Degradation of performance on nodes with higher number of cores?

jcaballe · April 24, 2023, 10:01am

Hi,

we have recently added new nodes to our batch farm, each one having 256 cores.
Users are reporting timeouts reading from CVMFS, mostly on those nodes.
Is it possible the performance of the client suffers as the number of cores increases?
This is the current setup, would it be better to increase those numbers:

CVMFS_MEMCACHE_SIZE=64
CVMFS_QUOTA_LIMIT=80000

Thanks a lot in advance.
Cheers,
Jose

jcaballe · April 25, 2023, 11:50am

Hi again,

more generally, the feedback from the users talks about a lot of timeouts reading content from CVMFS.
What would be the best way to troubleshoot these timeouts?

Cheers,
Jose

jakob · April 25, 2023, 12:42pm

Hi Jose,

At this number of cores, it is quite possible that you run into scalability issues. Certainly use the latest cvmfs version (2.10.1, and 2.11 when it will be released later that year).
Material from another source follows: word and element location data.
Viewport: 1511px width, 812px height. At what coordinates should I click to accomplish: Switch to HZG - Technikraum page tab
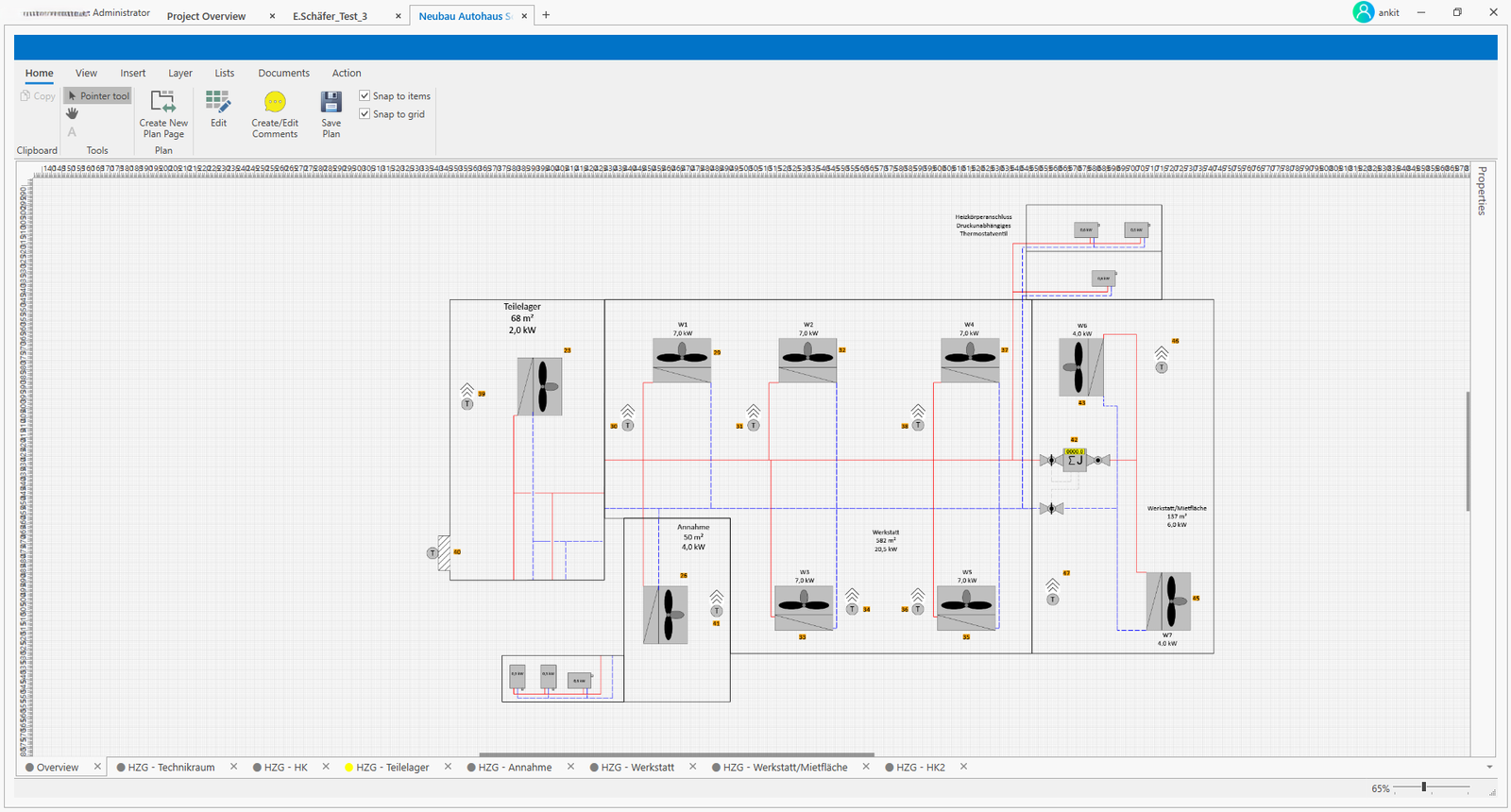tap(171, 768)
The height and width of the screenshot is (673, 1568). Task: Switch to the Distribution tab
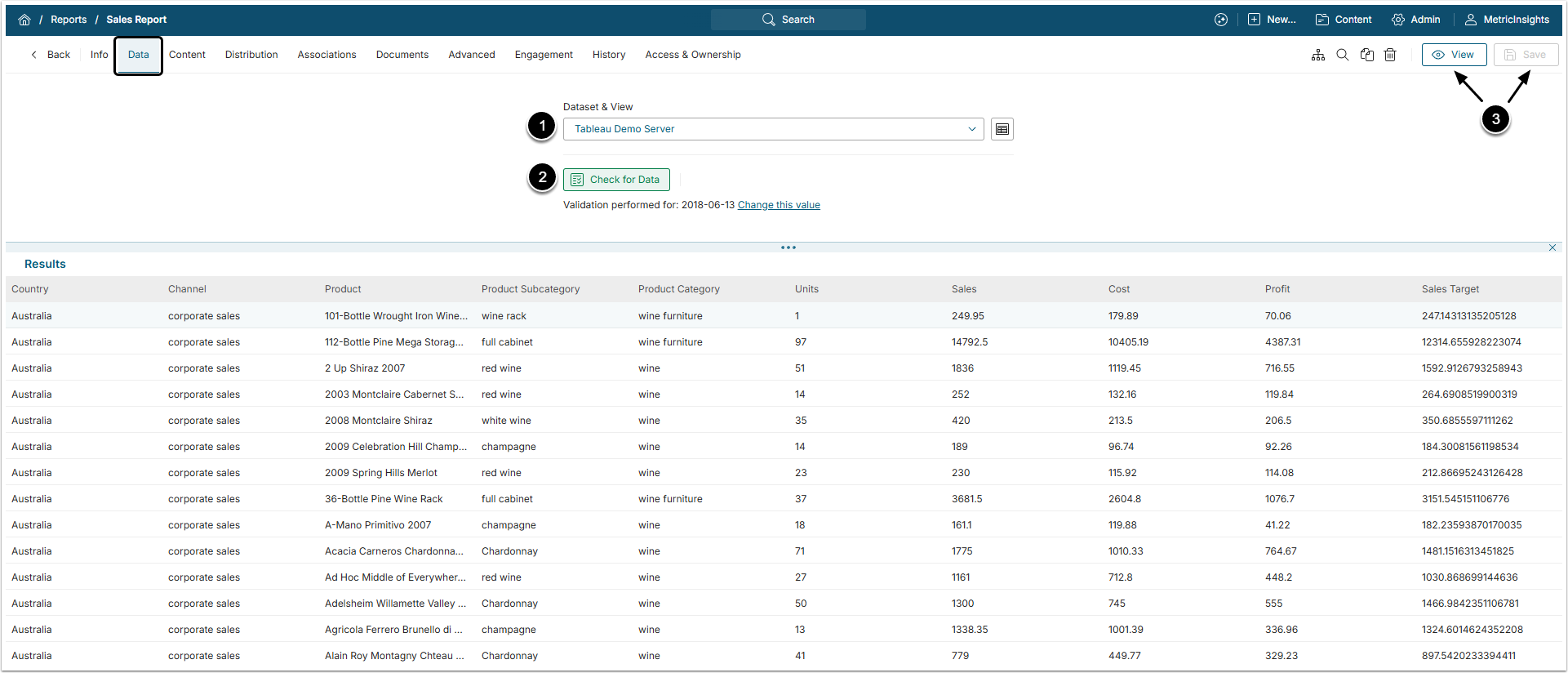(x=251, y=55)
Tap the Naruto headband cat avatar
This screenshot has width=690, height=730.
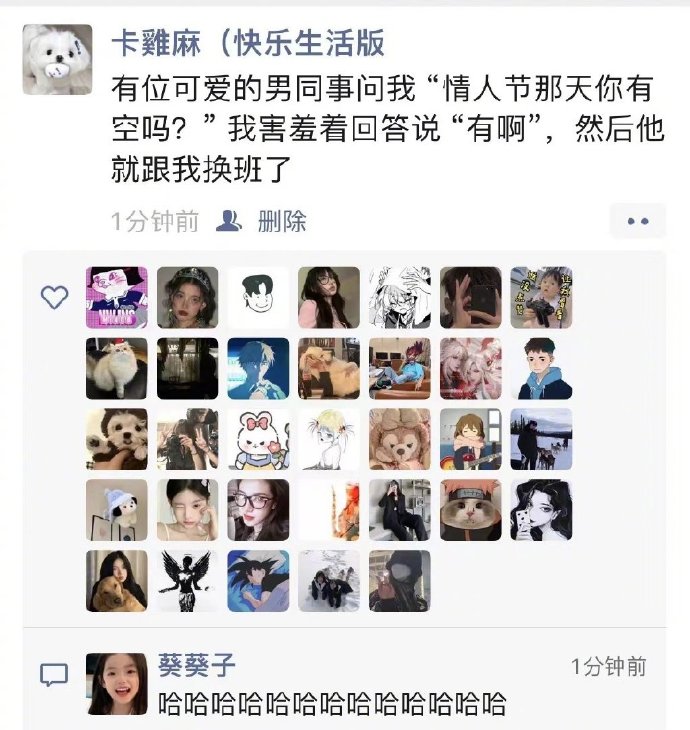pos(471,510)
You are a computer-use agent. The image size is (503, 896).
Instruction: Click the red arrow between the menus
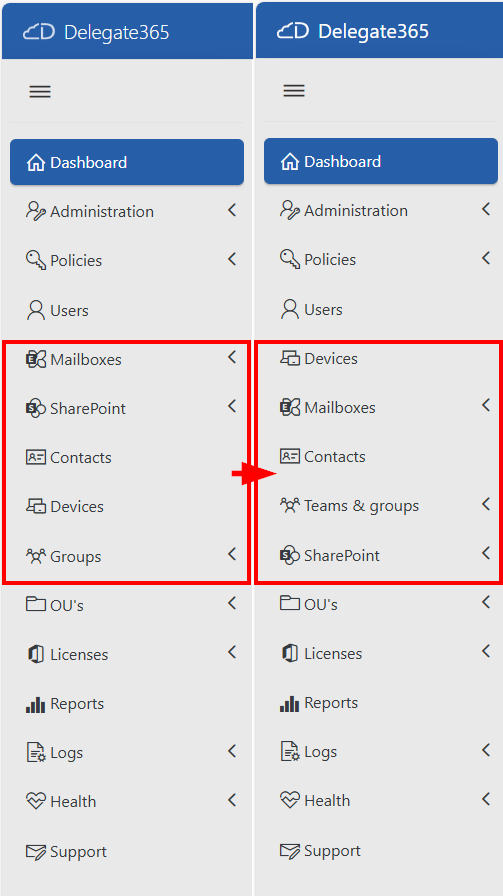click(x=254, y=474)
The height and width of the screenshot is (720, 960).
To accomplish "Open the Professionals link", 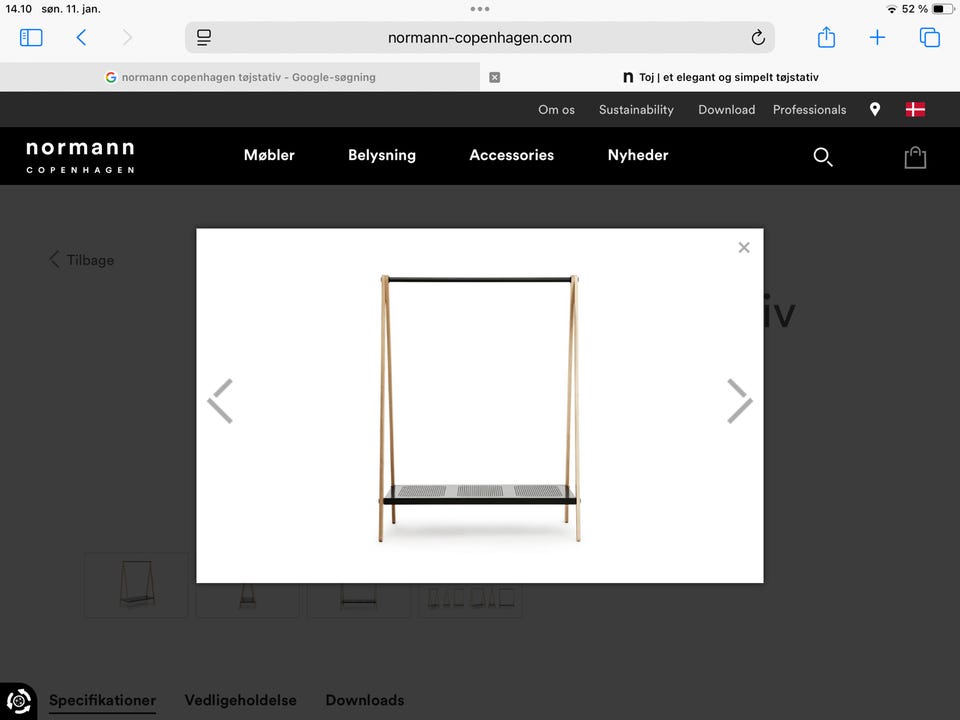I will click(809, 110).
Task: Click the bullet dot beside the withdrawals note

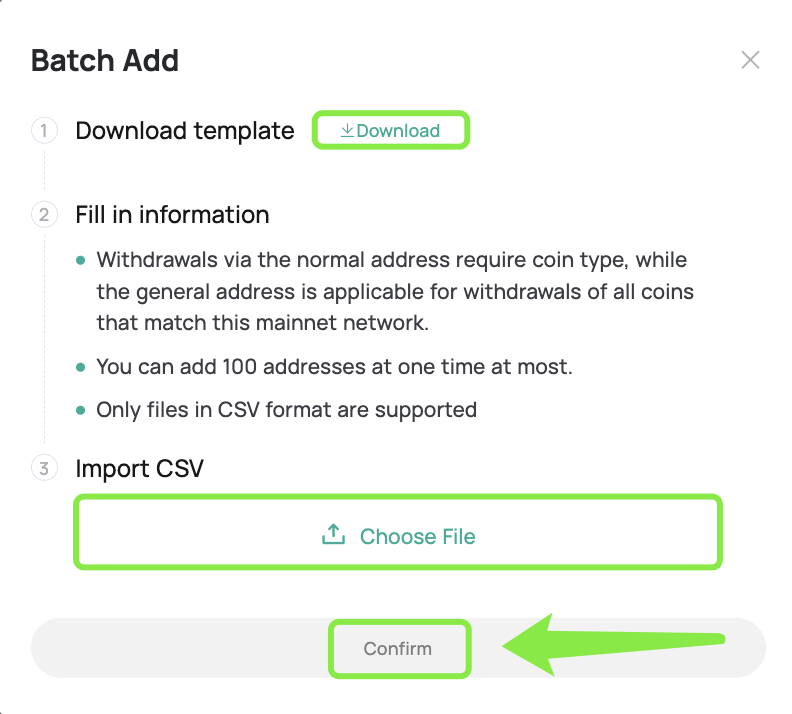Action: [81, 261]

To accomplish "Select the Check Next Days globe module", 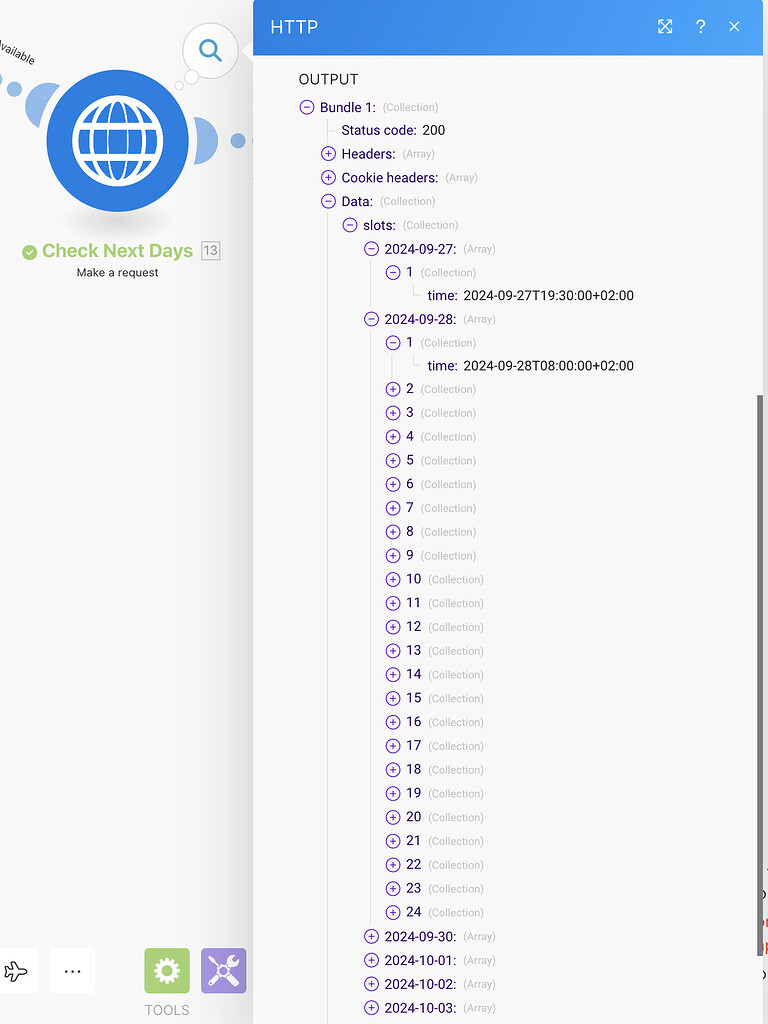I will point(117,142).
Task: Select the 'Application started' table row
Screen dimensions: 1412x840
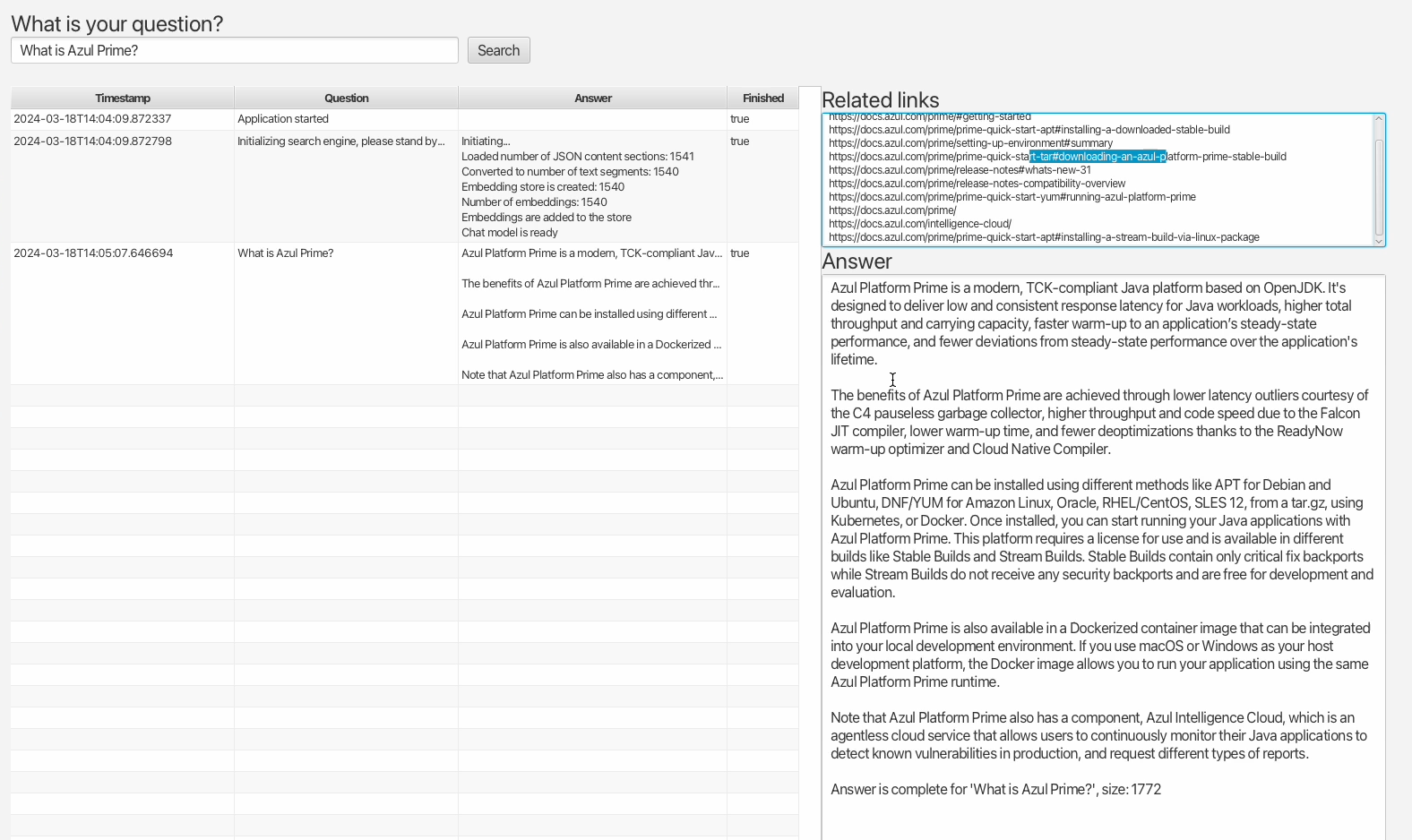Action: (x=405, y=119)
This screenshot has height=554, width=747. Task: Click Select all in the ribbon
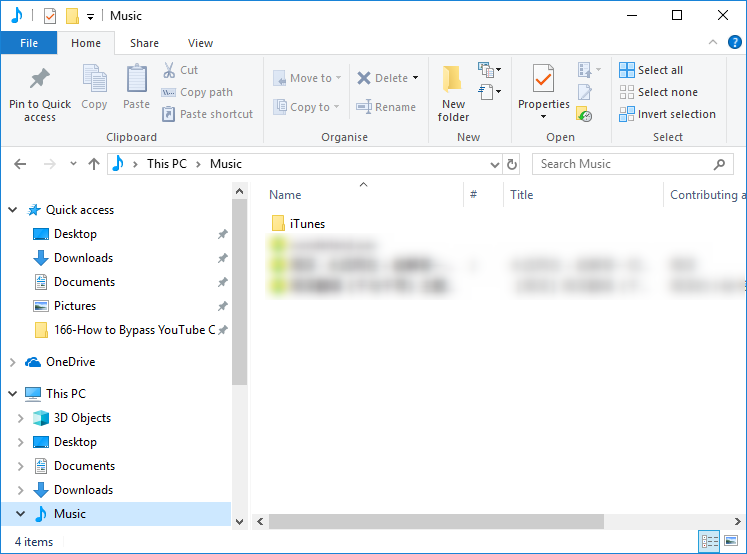[x=651, y=70]
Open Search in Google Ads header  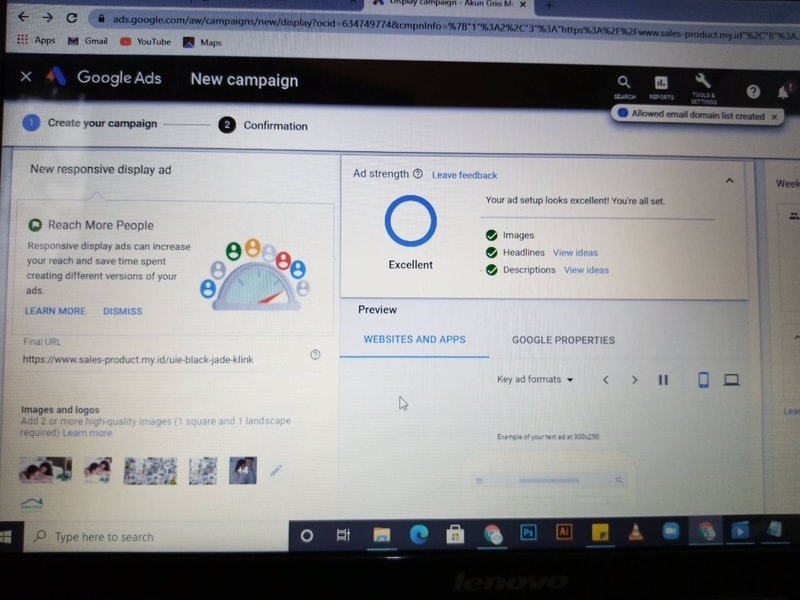click(x=624, y=84)
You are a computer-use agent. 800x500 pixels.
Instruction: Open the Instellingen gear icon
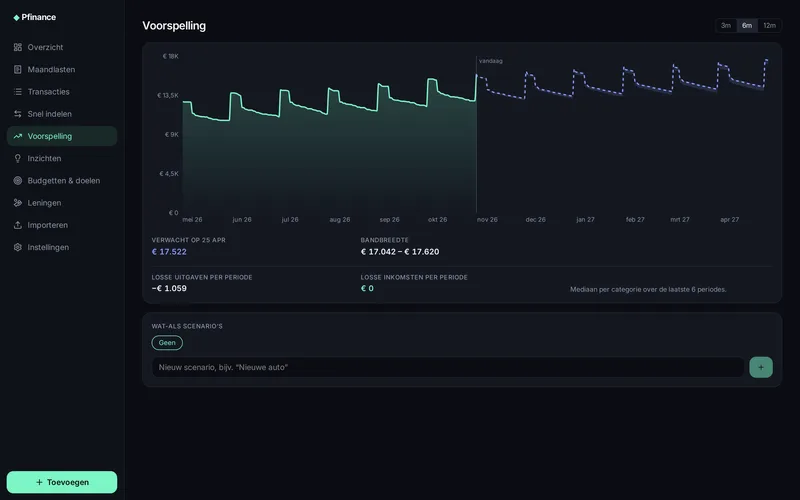[18, 247]
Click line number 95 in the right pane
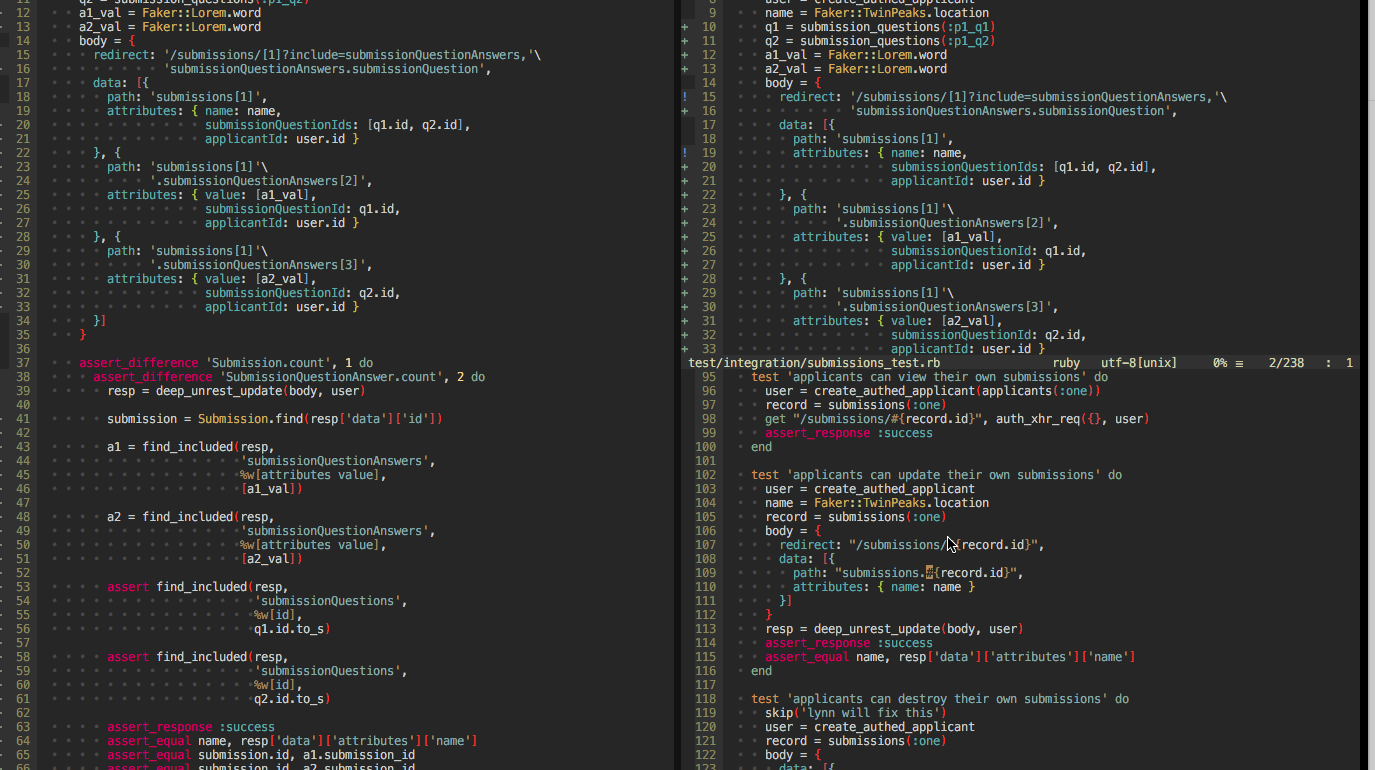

Are the timeouts on the level of the user jobs or are these cvmfs timeouts resulting in EIO errors? If it is the latter, it may be rather a Squid problem.

Cheers,
Jakob

jcaballe · April 25, 2023, 2:23pm

We are still using 2.9.x. This may be the perfect excuse to upgrade.
I will ask about the exact error.

jcaballe · April 26, 2023, 12:08pm

Hi,

It is really hard to tell if it was really a problem with CVMFS or not.
The error from ATLAS jobs is

export ATLAS_LOCAL_ROOT_BASE=/cvmfs/atlas.cern.ch/repo/ATLASLocalRootBase;
source ${ATLAS_LOCAL_ROOT_BASE}/user/atlasLocalSetup.sh -c CentOS7']' timed out after 660 seconds

but no further indication on what exactly timed out.
Should there be anything in the logs on the client host (/var/log/messages in our case) when an attempt to read from CVMFS times out? I don’t see anything.

Cheers,
Jose